■ **Input data**:
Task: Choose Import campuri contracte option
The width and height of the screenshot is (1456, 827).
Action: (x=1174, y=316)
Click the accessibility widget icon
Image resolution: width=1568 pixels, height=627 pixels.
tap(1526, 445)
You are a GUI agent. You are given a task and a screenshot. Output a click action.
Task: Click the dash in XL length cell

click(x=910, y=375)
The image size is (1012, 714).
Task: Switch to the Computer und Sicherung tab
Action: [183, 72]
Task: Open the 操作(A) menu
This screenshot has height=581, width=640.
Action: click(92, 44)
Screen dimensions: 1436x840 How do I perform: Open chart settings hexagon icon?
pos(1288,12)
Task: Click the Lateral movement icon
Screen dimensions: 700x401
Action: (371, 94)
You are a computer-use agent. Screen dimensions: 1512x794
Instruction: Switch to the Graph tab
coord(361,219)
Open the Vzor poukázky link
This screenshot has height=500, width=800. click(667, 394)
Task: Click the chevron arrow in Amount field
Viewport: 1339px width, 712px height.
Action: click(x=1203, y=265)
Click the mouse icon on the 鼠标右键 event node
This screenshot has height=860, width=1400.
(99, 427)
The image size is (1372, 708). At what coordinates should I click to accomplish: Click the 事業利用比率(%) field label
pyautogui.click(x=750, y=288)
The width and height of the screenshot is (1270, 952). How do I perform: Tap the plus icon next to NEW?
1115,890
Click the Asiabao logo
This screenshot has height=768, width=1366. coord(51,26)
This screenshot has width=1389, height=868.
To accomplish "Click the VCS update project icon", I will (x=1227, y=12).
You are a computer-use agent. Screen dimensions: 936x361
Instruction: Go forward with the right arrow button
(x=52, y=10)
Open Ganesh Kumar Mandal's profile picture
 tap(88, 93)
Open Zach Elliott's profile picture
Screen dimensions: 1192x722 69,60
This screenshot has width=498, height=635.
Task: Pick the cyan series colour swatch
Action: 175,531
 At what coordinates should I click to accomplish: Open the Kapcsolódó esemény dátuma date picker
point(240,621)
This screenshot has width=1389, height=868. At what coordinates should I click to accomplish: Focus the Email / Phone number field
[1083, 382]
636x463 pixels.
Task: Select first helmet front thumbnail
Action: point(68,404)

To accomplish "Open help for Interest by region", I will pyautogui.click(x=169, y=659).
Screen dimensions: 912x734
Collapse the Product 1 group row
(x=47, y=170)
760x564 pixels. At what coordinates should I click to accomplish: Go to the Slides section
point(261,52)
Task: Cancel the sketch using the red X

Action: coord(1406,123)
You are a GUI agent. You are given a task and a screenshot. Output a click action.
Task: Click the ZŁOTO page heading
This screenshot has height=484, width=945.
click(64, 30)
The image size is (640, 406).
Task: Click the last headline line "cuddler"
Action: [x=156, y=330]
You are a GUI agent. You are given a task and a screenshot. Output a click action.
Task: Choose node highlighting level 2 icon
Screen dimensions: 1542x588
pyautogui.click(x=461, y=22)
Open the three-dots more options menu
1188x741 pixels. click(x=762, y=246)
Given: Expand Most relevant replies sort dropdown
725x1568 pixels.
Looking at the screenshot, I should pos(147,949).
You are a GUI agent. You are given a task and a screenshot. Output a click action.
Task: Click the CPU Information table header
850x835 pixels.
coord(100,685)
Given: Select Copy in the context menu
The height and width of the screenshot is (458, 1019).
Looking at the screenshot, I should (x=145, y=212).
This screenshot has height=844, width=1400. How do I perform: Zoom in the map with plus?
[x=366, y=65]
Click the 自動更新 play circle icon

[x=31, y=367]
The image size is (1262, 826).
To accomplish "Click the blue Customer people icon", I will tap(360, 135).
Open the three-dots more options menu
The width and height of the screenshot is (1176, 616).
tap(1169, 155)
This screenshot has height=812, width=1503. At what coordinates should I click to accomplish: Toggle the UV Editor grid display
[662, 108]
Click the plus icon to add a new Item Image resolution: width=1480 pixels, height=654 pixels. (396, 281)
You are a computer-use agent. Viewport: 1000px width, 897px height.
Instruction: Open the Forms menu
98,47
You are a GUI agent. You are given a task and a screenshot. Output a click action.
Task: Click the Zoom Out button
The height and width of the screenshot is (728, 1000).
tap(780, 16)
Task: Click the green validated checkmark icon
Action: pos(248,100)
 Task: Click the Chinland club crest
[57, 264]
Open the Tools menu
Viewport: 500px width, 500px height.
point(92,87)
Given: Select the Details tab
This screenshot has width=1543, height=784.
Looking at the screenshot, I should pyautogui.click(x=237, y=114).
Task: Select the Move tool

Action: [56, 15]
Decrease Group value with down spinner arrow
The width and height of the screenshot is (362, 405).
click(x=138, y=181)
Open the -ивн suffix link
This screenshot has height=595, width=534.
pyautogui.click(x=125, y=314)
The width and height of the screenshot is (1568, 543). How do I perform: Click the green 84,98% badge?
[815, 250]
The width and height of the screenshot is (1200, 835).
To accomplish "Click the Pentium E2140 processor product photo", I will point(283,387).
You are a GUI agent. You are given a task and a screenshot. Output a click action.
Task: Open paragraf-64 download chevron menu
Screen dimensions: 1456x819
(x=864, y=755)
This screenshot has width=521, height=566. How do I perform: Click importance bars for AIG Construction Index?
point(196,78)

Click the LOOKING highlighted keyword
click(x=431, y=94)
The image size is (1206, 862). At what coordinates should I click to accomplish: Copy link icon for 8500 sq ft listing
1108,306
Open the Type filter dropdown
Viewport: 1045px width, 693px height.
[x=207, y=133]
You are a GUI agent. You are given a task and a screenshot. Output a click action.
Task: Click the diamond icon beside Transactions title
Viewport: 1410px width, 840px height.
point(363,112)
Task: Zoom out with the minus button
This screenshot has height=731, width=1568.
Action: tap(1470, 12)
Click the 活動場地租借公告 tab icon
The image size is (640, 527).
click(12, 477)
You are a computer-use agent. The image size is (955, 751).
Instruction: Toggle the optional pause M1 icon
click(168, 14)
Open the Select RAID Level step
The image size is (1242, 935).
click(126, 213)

■ **Required work**:
Transcribe the items above without any change, from the line containing "The image size is (1206, 862)." through the line containing "[x=207, y=133]", both of those lines included.

■ **Written answer**:
The image size is (1206, 862). At what coordinates should I click to accomplish: Copy link icon for 8500 sq ft listing
1108,306
Open the Type filter dropdown
Viewport: 1045px width, 693px height.
[x=207, y=133]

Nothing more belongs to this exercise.